Kaseem sputtered a name, saying, “Teres…”
“ Teres? Teresa? O'Rourke?”
“ Yes, Teresa O'Rourke.”
“ O'Rourke?” she repeated, dumbfounded for the moment.
“ She and I… we've been seeing each other for some time.”
She dropped her gaze, nodding. “Your search for Rosnich, has it zeroed in on Chicago as possibly his current stamping grounds?”
“ It has, yes.”
“ So O'Rourke is smarter than even she knows.”
Kaseem became indignant at this. “Look here, what is wrong with two law enforcement agencies working together?' '
“ Working together? Had you given us this information on Rosnich, we might have already done a blood check with military records on him, and a fingerprint check, and a-”
“ O'Rourke said she would see to all of that.”
“ She did?”
“ Yes, and it was my understanding that your forensics people have it.”
“ Christ, then why don't I know about it?”
“ I might assume you've not seen the forest for the trees.”
“ No, you may not. What I haven't seen has been kept from me. That you may be sure of.”
She stalked to the cockpit and demanded to use the comlink with the ground. She asked to be patched through to the forensics lab at Quantico, preferably John Thorpe. Thorpe was out. She was put through and recognized Dr. Zachary Raynack's voice on the other end asking how he might be of service.

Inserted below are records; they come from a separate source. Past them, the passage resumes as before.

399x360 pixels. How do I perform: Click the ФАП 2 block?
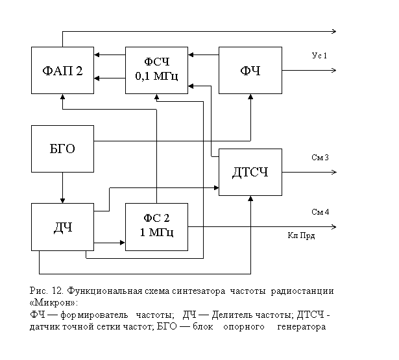pyautogui.click(x=62, y=70)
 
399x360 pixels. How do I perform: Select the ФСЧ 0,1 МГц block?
pyautogui.click(x=156, y=70)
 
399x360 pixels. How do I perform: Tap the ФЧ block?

“ You might begin by faxing every fucking thing you have on Davie Rosnich to Chicago and being damned certain, Doctor, that it is waiting for me there, you old sonofabitch!”
“ Now, just a minute, young woman-”
“ I am not your young woman, Doctor! I'm your boss, and if you can't live with that, if you think you can work around me, then you've got another think coming.”
“ I am carrying through only on what Chief Leamy had asked of me.”
“ Leamy, no. O'Rourke, yes.”
He was silent at the other end and she knew she had him. “Now, I want that information, in full, waiting for me when I get to Chicago. Fax it to our bureau there with a request it get to me in Zion. Do you follow, Doctor? Zach? Do you copy that?”
“ Yes, yes,” he grumbled, and hung up.
“ Bastard,” she muttered under her breath, seeing the two flight crewmen smiling at the show they were privy to. She stormed back to Kaseem. “Your girlfriend must want to crack this case very badly, Dr. Kaseem. She's quite an ambitious woman, isn't she?”
“ Teresa has only one goal, and that is the same as yours. We were not exactly welcomed in by you and Dr.